Özet olarak ekonomide canlanma var ve fakat durgunluktan çıkamadık. Oysaki önceki krizlerde, kriz  ertesi yılında  yüksek büyüme yaşanmıştı. GSYH ; 2001 krizinden sonra 2002  yılında GSYH yüzde 6.2 ve 2009 krizinden sonra 2010 yılında yüzde 8.9 büyümüştü.

2009 krizi kendi krizimiz değil, global krizdi. 2001 krizi ise kendi krizimizdir.

Bu defa 2019 krizinden sonra , 2020 de geçmiş kriz ertesi yıllarda olduğu gibi yüksek büyüme oranları olmayacak. GSYH’da büyüme yüzde 3, fert başına GSYH büyüme  yüzde 1.6 dolayında olur.

Fert başına yüzde 1.6 büyüme ile Türkiye gelir yaratamaz , ortalama tasarruf oranını yükseltemez, yatırım için birikim yapamaz ve dış borçları çevirmek için yeterli kaynak yaratamaz.

O zaman ‘’ Kriz sonrası durgunluk neden devam ediyor ? ‘’ sorusu önem kazanıyor.

1. Ekonomide canlanma var… Bu canlanma  yapısal çözümlerden ve artan yatırımlardan değil,   tüketimde  iç dinamiklerin harekete geçmesinden  , Hükümetin baskı yaparak kredileri genişletmesinden  , konut teşviklerini artırmasından ve 2019 yüksek reel faiz nedeniyle  finansal yatırım araçlarına olan spekülatif talebin artmasından kaynaklandı. Sürdürülebilir yüksek büyüme için güven ortamı gerekir.

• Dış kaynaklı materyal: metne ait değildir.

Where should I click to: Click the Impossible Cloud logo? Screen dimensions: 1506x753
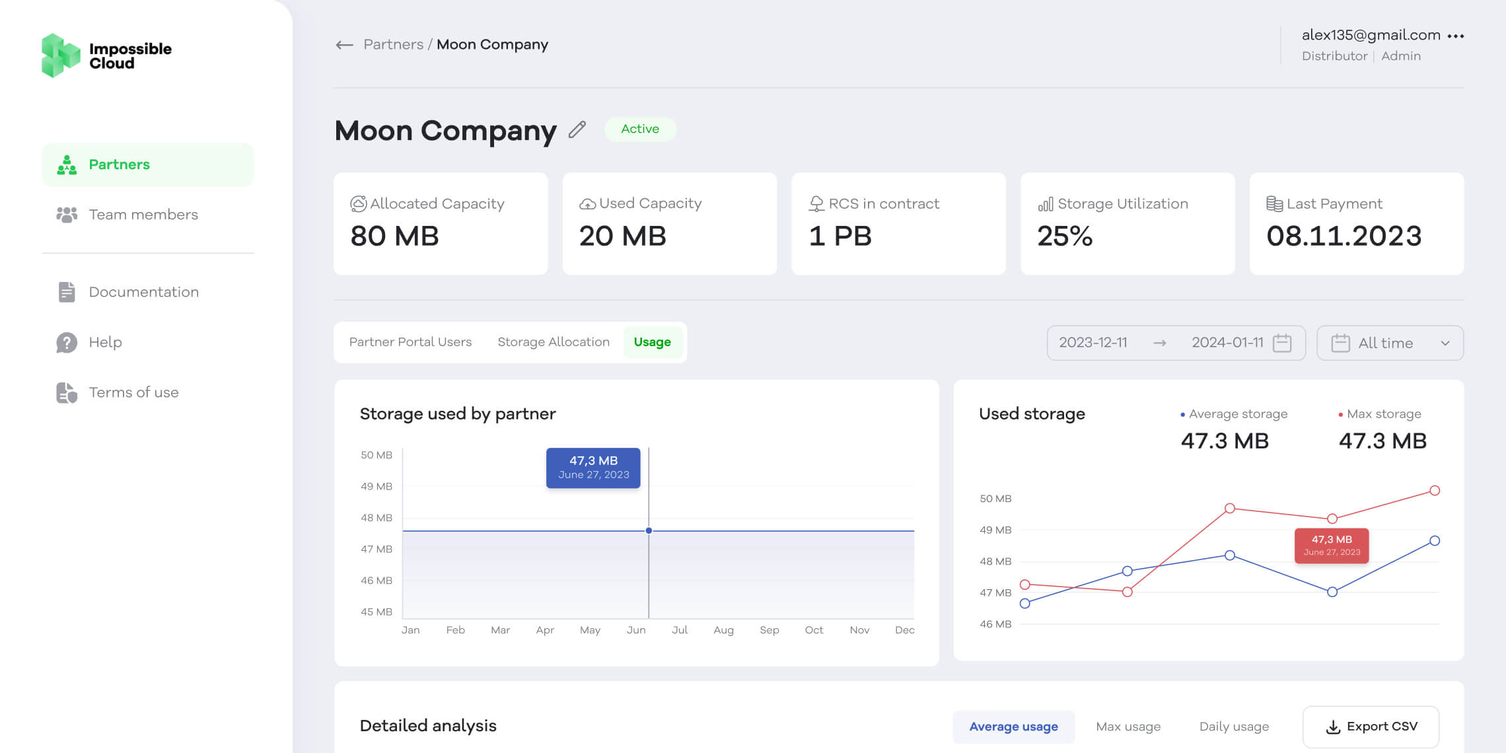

2. 2001 krizinden sonraki şartlarda şimdi mevcut değil. 2001 krizinden sonra hızla iyileşmeyi sağlayan iki önemli etken oldu ;

Birisi ; yapısal sorunlar bu günkü kadar birikmemişti. Kurumsal yapı , hukukun üstünlüğü ve insan hakları ve demokratik özgürlükler tartışılmıyordu. Yatırımlar için güven ortamı vardı.

İkincisi ; İMF çıpa oldu. İMF politikaları tarım ve çalışan kesime zarar verdi ve fakat aynı zamanda yabancı yatırımlar için güven oluşturdu.

3. 2020 de Pozitif büyüme işsizlik oranını düşürmüyor. Çünkü üretimde kullandığımız ithal girdi oranı yüksektir. Dahası büyüme kendinden daha yüksek oranda cari açık yaratıyor. Ayrıca kapasite kullanım oranı düşüktür. Üretimde artışla kapasite kullanım oranında meydana gelecek artış , daha düşük oranda istihdam yaratıyor.

EKONOMİK GÖSTERGELER
 I. OCAK 2020 REEL SEKTÖR GÜVEN SON BİR YILDA DEĞİŞME ENDEKSİ  YÜZDE
PERAKENDE TİCARET (105,0) 13,5
HİZMET SEKTÖRÜ (95,2) 21,6
İNŞAAT SEKTÖRÜ (78,9) 39,1
II. BÜYÜME
2019 YILI 1,1
2020 YILI 3,0
III.TÜFE + FAİZ BEKLENTİSİ
2020 OCAK AYI TÜFE 1,1
2020 YILLIK TÜFE 10,0
MB 2020 SONU FAİZ 10,0
IV. İŞSİZLİK
2019 ORTALAMA İŞSİZLİK ORANI 12,5
2020 ORTALAMA İŞSİZLİK ORANI TAHMİNİ 13.0

Global ekonomide , sermaye hareketlerinde yavaşlama var ve fakat eğer Türkiye de güven sorunu olmasaydı , yabancı yatırım sermayesinde daha düşük azalma olurdu. Gelişmekte olan ülkelerde ortalama büyüme oranı yüzde 4 , 2020 enflasyon oranı ise yüzde 3.5olarak  bekleniyor. FED ve ECB varlık alımlarına devam edeceklerini açıkladılar. Özetle Türkiye ‘yi durgunluğa sokacak bir global ortam mevcut değildir.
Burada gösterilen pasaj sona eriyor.